Avvocati di Cinturrino: “Tragica fatalità, non volontà di uccidere”
Milano - Gli avvocati di Carmelo Cinturrino hanno definito l’omicidio di Abderrahim Mansouri , avvenuto il 26 gennaio nel bosco di Rogored...
Milano - Gli avvocati di Carmelo Cinturrino hanno definito l’omicidio di Abderrahim Mansouri, avvenuto il 26 gennaio nel bosco di Rogoredo, come “una tragica fatalità”. L’agente, secondo la difesa, voleva solo intimidire la vittima e non ucciderla, e riflette quotidianamente con sofferenza sull’accaduto.
I legali, Marco Bianucci e Davide Giuseppe Giugno, hanno criticato le ricostruzioni giornalistiche che avrebbero descritto Cinturrino come “dedito alla delinquenza” e inserito in contesti criminali. Hanno definito “sconcertanti” le informazioni diffuse da pusher e assuntori abituali di sostanze stupefacenti, “notoriamente ostili alle forze di polizia”.
La difesa ha sottolineato come la messinscena legata al posizionamento della pistola giocattolo accanto al corpo della vittima abbia svalutato la credibilità dell’agente, ma si tratta di un gesto compiuto da un uomo sotto shock e spaventato, distinto dall’accertamento del fatto omicidiario. Riguardo al colpo esploso, gli avvocati precisano che, vista la distanza di 31 metri e la scarsa visibilità, non avrebbe potuto colpire la sagoma umana.

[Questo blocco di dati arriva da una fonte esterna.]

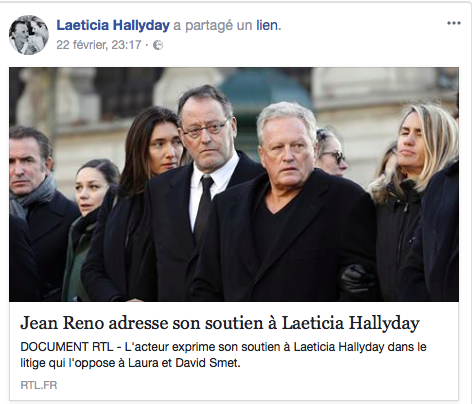Click "a partagé un" text in header
The image size is (474, 404).
point(213,25)
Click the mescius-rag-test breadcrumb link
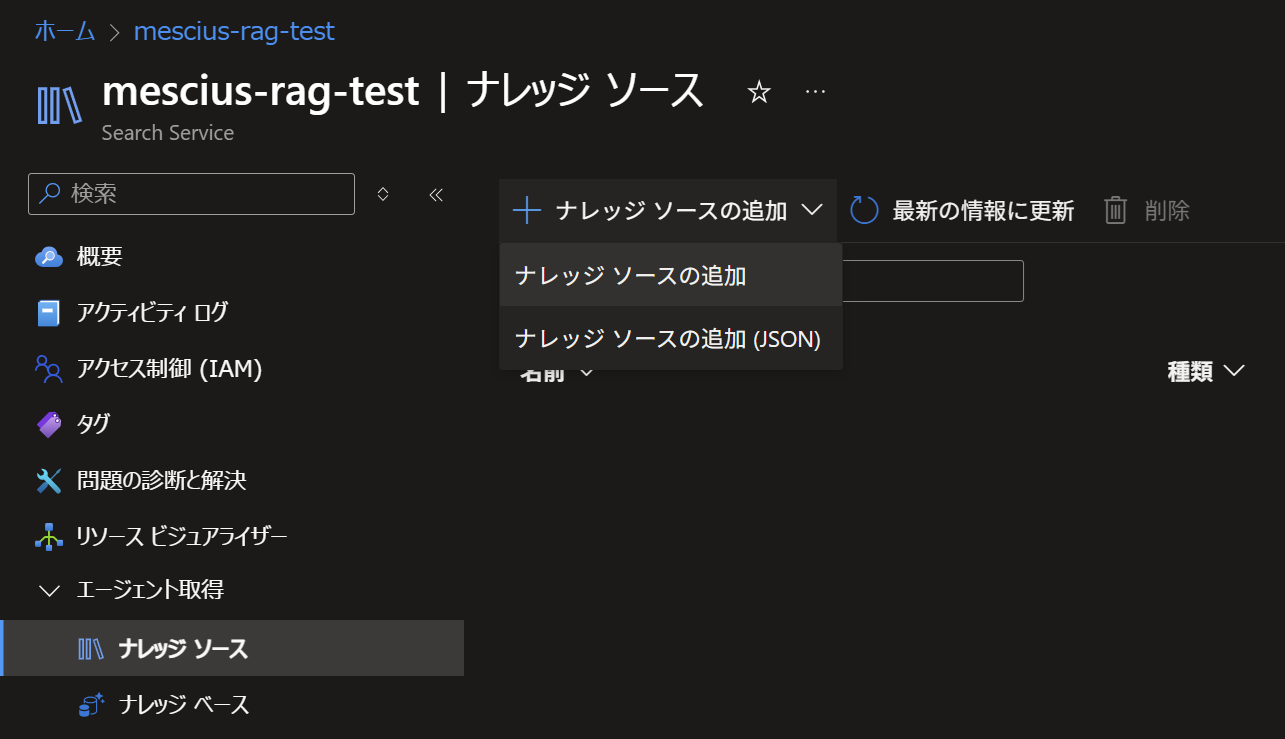Viewport: 1285px width, 739px height. click(234, 31)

Infine, la difesa parla di “mistificazione” circa l’interpretazione dei video divulgati dalla stampa e annuncia che dimostrerà la liceità dell’intervento di Cinturrino nelle sedi giudiziarie competenti, respingendo anche le contestazioni relative a presunti falsi verbali d’arresto. Gli avvocati criticano l’eccessiva attenzione sugli arresti precedenti dell’agente, sottolineando il rispetto delle norme sul segreto investigativo e sul divieto di pubblicazione.